Les responsables de la Criirad (Commission de recherche et d'information indépendante sur la radioactivité) ont accusé, mardi 26 février, le gouvernement français d'avoir caché, en 1986, les conséquences pour la France de la catastrophe nucléaire de Tchernobyl.

Une quinzaine de jours après la catastrophe, dans la nuit du 25 au 26 avril 1986, le gouvernement français, alors dirigé par Jacques Chirac, connaissait l'ampleur de certaines retombées radioactives mais s'est refusé à les communiquer, ont-ils affirmé lors d'une conférence de presse à Valence, dans la Drôme. Le laboratoire indépendant s'appuie sur des documents saisis par le juge d'instruction Marie-Odile Bertella-Geffroy.

Cette dernière instruit une plainte pour "empoisonnement", requalifiée par le parquet en "coups et blessures involontaires", déposée par des malades atteints d'un cancer de la thyroïde et pour laquelle la Criirad s'est portée partie civile. Sur l'un de ces documents, manuscrit et rédigé par un haut fonctionnaire non identifié, il est écrit : "Nous avons des chiffres qui ne peuvent être diffusés." La note a été rédigée le 16 mai 1986 lors d'une réunion de crise tenue au ministère de l'intérieur. Elle relevait, entre autres, la présence dans du lait de brebis en Corse d'une contamination par l'iode 131 de plus de 10 000 becquerels par litre.

A l`époque, la réglementation européenne préconisait de retirer de la consommation tout produit alimentaire contenant plus de 500 becquerels par litre.

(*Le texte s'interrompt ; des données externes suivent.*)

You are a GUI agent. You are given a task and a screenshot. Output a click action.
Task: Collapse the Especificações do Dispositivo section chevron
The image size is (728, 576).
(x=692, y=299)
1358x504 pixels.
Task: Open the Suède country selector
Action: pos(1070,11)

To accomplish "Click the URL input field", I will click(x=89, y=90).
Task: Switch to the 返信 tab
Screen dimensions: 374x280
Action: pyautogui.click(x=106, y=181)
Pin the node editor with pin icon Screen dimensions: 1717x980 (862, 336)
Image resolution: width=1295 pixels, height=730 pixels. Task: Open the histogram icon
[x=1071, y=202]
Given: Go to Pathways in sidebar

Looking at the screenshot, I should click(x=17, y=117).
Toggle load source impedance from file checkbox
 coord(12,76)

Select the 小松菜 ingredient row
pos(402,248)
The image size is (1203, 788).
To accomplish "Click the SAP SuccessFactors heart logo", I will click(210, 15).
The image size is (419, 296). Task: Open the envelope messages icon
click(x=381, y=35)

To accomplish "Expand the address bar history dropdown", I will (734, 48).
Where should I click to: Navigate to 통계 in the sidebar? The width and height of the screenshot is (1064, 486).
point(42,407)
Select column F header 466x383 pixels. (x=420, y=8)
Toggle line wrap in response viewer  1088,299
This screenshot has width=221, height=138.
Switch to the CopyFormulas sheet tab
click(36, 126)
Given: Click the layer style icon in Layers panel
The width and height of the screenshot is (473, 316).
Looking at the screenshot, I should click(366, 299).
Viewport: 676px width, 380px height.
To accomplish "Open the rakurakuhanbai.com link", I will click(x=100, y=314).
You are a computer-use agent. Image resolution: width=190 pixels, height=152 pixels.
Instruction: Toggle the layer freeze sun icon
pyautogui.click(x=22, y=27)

La Criirad a fait ses révélations lors de la présentation de "L'Atlas France et Europe : contaminations radioactives", qui établit à partir de dizaines de milliers de relevés réalisés en 2000 sur l'ensemble de l'Europe la situation actuelle de la contamination des sols.

"MENSONGES FLAGRANTS"

Il en ressort qu'à la différence notable de l'Autriche, de l'Allemagne et de la Suisse, qui avaient adopté des mesures préventives consistant en un certain nombre de conseils donnés à la population (ne pas rester sous la pluie, ne pas consommer des légumes à larges feuilles, éviter le lait...), la France a toujours minimisé l'impact de la contamination de son sol due à l'explosion de Tchernobyl.

Mettant en cause la gestion de la crise par le ministère de l'industrie - dont le titulaire, Alain Madelin, était chargé d'exposer la position du gouvernement, "alors que cela aurait dû être de la responsabilité du ministère de la santé", selon la directrice de la Criirad, Corinne Castanier -, l'organisme indépendant s'interroge : "Pourquoi ces mensonges flagrants, ces erreurs manifestes, ce silence des organismes officiels et même des scientifiques ?" La Criirad avance un élément d'explication, en s'appuyant sur des notes saisies dans les différents ministères par le juge d'instruction : "L'Etat voulait protéger son parc nucléaire", dit Corinne Castanier.

Elle a présenté une note rédigée le 18 janvier 1988 lors d'une réunion à Matignon, à l'issue d'une réunion d'un comité interministériel. L'auteur de cette note, portant sur la discussion au niveau européen des normes de radioactivité des denrées alimentaires, se félicite que la France "qui en 1986 était la seule à défendre ses positions" ait "réussi (...) à réunir la minorité nécessaire pour empêcher les décisions contraires à ses intérêts".

Plus loin, le rédacteur précise sa pensée en s'inquiétant que les normes européennes puissent être revues à la baisse, voire que soient instituées des normes de rejets, "ce qui aurait alors pour nos installations nucléaires des conséquences beaucoup plus directes et qu'il convient donc de prévenir".